朱襄忙道:“我泡了些山楂幹,應侯可用些消食。”

“好。”范雎笑道,“你能讓幫藺相如……藺卿養身體,我信了。我在你家養一段時間,肯定身體也能變好。”

范雎胃口不好,只能每日將羊乳、米粥當飲品喝,以滋養身體。這樣暢快地喫肉,他已經很久沒有過了。

秦王語氣懇切道:“以先生和武安君今日食量,你們肯定還能陪伴我很長一段時間。先養一陣子身體,我以後還要重用你們。”

范雎和白起感動謝恩。

朱襄眼皮子跳了跳。還好自己不用去朝堂,否則自己還得練就一副隨時隨地熱淚盈眶的演技。

要不要隨時在袖子裏塞個生薑包燻眼睛?朱襄在心裏嘆息。高官也難當啊。

一頓飯飽,秦王十分滿意。

子楚和蔡澤被秦王支去陪范雎、白起繼續收拾屋子,雪跟隨陪同;秦王拉着朱襄和嬴小政散步消食,順帶告訴朱襄,爲何去拜見華陽夫人的政兒會突然和他一起出現在朱襄家中。

“華陽夫人……病了。”朱襄嘆了一口氣,道,“君上,華陽夫人不喜歡政兒這個趙女生的公子吧。”

秦王感興趣道:“你要如何?我爲你做主!”

朱襄聽到“做主”兩個字就心裏打顫。

他苦笑道:“君上,我和政兒無事,我擔心她會有事,唉。”

秦王問道:“爲何這麼說?”

朱襄老老實實道:“華陽夫人所不能認清自己是秦國婦,而不是楚國女,哪怕有太子愛重,將來也會抑鬱心傷。”

秦王笑罵道:“她對你示威,你倒爲她着想?”

朱襄搖頭:“我是爲自己着想。華陽夫人即便再不喜政兒和我,但我和政兒的地位不會受到她使小性子的影響。若她因此抑鬱傷身,親疏有別,愛重她的太子肯定心中會對我和政兒不滿。我平白無故地得罪了太子。”

秦王笑着搖頭:“他若敢這樣,我定不饒他。”

“理智上太子肯定不會遷怒我,但人控制不住自己的感情。”朱襄道,“而且若華陽夫人出事,佔據秦國半壁朝堂的楚國貴族,恐怕也要與我爲敵了。”

秦王笑道:“怕了?”

朱襄道:“不怕,只是覺得麻煩。”

秦王問道:“你不讓我爲你做主,那你要如何應對?”

朱襄道:“太子既然此次未來,他肯定已經在寬慰華陽夫人。待華陽夫人願意見政兒,我讓雪去與她聊聊。”
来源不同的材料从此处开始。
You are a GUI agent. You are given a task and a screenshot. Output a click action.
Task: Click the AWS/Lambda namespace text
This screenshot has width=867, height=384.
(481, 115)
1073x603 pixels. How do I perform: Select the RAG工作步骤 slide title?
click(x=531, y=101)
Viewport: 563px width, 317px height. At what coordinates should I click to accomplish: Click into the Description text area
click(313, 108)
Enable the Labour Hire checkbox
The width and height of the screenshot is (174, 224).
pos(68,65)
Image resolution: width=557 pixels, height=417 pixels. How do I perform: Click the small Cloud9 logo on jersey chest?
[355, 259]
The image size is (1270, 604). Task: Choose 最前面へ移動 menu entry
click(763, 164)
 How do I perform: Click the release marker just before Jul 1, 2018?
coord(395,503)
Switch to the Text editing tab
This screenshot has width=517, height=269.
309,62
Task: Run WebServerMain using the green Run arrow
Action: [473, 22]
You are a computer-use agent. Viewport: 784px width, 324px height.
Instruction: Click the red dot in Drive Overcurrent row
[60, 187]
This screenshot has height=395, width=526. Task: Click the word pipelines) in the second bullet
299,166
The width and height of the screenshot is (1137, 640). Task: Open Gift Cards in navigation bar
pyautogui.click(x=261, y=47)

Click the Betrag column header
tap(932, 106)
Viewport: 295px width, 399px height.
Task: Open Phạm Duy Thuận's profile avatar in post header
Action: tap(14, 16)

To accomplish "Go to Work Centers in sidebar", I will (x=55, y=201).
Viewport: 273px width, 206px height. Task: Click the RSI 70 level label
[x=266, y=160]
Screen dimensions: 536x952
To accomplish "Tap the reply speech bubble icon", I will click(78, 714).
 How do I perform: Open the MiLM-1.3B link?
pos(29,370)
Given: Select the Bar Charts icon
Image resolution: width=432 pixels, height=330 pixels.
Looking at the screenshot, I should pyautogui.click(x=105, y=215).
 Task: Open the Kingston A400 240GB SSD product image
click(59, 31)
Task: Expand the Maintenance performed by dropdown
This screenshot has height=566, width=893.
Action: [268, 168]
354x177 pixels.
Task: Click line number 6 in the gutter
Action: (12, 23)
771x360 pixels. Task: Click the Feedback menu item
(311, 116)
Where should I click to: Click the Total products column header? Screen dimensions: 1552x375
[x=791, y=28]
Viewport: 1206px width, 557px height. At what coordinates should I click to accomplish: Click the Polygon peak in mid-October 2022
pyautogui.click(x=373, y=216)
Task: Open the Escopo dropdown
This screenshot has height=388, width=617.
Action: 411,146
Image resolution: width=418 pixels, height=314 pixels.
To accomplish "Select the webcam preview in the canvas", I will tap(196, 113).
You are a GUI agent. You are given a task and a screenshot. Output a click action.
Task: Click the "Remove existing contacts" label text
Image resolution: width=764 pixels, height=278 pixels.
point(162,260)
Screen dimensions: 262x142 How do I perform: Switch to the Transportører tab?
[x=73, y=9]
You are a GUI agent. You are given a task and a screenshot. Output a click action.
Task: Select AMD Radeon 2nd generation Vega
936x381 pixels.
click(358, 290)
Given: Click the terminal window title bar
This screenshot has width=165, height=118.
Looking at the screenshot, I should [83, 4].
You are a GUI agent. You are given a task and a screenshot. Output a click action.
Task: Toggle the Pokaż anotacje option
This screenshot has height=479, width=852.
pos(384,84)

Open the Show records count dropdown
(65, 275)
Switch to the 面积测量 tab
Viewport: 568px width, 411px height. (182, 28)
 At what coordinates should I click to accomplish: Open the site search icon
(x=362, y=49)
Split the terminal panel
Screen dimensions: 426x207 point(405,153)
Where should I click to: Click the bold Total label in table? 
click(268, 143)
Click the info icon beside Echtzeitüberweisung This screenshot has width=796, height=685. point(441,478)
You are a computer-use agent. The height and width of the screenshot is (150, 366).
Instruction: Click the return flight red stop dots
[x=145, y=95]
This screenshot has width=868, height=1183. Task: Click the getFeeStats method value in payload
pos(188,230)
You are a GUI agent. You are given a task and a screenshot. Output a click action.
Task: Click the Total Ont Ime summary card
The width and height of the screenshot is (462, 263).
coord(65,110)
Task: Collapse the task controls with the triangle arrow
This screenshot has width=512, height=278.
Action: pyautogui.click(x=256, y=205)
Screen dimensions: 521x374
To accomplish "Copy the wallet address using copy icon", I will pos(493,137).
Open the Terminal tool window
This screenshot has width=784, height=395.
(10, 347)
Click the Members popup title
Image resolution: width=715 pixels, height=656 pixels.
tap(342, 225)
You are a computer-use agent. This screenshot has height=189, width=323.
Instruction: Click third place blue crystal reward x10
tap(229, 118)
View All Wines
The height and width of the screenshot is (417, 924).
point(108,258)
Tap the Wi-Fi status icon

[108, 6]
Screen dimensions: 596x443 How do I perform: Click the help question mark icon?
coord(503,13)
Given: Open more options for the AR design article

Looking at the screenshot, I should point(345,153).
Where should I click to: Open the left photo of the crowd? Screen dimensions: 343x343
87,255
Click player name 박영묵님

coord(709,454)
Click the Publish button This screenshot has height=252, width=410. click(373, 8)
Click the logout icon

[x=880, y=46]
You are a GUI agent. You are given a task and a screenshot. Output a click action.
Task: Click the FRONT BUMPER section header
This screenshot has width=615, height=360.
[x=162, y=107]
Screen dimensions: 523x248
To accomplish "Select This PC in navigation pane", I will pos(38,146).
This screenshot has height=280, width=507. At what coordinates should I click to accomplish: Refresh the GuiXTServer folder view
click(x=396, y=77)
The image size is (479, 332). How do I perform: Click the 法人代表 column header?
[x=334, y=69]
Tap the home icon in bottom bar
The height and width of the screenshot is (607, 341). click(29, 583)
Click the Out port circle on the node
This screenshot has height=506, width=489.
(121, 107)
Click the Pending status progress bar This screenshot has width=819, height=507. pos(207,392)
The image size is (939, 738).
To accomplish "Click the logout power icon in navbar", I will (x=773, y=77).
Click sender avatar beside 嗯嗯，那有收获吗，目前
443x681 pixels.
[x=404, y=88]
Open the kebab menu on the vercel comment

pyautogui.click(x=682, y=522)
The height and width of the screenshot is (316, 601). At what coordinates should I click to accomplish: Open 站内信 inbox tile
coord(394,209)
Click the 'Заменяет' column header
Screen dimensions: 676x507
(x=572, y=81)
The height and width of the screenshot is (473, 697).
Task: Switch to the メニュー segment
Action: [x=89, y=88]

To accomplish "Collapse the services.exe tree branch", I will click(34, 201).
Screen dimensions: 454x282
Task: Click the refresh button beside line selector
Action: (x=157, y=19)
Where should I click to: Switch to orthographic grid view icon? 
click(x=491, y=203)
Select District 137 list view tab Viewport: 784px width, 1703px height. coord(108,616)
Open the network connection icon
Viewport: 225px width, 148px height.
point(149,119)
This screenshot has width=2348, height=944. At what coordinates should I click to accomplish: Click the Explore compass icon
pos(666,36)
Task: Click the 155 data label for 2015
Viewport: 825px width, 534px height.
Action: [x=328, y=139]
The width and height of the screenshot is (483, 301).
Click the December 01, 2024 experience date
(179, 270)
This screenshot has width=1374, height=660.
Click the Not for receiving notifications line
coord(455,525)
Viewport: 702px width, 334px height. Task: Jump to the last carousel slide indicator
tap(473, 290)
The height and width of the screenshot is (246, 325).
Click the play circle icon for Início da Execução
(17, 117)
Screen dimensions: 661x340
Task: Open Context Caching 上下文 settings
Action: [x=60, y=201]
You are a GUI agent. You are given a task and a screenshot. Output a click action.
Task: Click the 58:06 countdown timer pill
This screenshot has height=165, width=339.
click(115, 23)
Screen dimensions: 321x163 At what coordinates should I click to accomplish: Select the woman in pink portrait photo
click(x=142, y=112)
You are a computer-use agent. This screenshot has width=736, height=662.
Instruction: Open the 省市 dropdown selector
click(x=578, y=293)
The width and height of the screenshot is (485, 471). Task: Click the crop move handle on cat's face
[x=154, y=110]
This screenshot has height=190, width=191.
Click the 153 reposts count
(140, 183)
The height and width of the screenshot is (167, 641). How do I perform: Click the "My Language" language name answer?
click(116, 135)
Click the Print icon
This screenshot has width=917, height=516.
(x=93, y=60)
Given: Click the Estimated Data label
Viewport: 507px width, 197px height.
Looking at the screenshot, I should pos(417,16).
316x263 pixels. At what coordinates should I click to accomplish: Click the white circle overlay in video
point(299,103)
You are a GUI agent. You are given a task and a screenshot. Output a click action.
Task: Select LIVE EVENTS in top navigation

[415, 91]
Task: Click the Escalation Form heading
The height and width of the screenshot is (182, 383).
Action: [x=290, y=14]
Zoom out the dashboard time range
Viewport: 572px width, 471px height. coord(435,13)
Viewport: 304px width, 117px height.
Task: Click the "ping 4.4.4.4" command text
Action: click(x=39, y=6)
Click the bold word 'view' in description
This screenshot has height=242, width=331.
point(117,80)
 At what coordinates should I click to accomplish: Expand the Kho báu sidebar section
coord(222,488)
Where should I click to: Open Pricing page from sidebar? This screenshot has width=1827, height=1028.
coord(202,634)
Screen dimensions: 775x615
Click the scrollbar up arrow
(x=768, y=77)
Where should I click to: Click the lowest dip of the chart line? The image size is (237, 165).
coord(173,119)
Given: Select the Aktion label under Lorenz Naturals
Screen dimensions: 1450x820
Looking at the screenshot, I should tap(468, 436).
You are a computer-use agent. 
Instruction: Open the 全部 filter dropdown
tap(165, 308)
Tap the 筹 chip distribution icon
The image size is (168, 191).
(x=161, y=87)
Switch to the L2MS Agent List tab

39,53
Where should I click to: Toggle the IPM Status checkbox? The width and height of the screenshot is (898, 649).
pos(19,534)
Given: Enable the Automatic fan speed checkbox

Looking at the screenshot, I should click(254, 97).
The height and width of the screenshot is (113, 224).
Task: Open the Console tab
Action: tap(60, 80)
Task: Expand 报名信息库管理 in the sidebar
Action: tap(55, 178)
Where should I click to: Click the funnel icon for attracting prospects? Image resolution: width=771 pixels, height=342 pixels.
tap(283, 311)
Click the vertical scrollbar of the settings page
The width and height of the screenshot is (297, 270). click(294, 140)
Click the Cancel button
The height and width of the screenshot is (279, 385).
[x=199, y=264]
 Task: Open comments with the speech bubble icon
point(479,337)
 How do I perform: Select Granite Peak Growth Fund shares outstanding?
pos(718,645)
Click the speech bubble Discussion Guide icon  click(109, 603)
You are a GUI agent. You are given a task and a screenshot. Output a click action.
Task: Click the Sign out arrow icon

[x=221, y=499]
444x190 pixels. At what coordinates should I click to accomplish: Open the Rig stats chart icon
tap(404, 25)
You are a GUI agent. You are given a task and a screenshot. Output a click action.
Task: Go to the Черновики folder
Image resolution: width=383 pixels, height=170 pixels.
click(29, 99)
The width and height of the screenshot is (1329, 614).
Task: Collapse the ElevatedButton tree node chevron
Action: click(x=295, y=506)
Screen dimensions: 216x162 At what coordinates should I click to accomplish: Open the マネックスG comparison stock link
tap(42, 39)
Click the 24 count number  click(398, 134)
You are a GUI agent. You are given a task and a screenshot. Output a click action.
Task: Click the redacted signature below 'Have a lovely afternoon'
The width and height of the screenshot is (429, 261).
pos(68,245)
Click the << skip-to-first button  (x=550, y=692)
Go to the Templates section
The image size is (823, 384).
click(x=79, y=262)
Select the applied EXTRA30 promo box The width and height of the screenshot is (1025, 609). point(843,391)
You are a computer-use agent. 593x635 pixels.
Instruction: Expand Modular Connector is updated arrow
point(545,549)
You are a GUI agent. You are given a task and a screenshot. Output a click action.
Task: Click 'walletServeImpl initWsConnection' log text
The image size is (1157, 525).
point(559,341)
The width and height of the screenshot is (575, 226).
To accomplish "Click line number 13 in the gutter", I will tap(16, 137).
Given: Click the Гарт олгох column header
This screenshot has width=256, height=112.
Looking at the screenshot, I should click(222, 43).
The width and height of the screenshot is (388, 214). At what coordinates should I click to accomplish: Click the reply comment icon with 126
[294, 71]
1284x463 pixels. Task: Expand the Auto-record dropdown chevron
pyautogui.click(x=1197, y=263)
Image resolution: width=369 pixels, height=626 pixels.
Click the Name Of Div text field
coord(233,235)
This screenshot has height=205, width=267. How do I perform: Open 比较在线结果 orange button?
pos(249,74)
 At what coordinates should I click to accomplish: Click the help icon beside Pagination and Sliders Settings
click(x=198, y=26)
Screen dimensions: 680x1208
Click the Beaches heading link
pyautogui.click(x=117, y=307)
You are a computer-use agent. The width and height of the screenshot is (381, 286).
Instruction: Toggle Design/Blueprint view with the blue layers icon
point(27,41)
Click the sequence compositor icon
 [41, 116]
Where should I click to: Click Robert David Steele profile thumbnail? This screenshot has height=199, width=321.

秦王皺眉:“雪姬?她一介平民女子,能說動華陽夫人?爲何你不去?”

朱襄道:“同爲女子,華陽夫人才會減少心中警惕。雪是長平君夫人,她以前能學着淡然面對與我爭辯的士人,現在也能與秦國衆夫人談笑自若。我相信她。”

秦王停下腳步,看了朱襄一會兒,狐疑道:“你教她?爲何要教她?她能幫你打理後院,便盡了爲婦的職責。”

朱襄低着頭笑道:“或許如此。只是我經常出門,雪若無事可做,只能枯坐家中等我,那樣的生活未免太無趣。我希望我不在的時候,雪的生活也能過得很充實,不會太想我。所以只要她願意學,我就會教她。”

秦王沉默半晌,收起笑容,幽幽道:“你對親人、友人,真是至善至信至純。你也會如此對待寡人?”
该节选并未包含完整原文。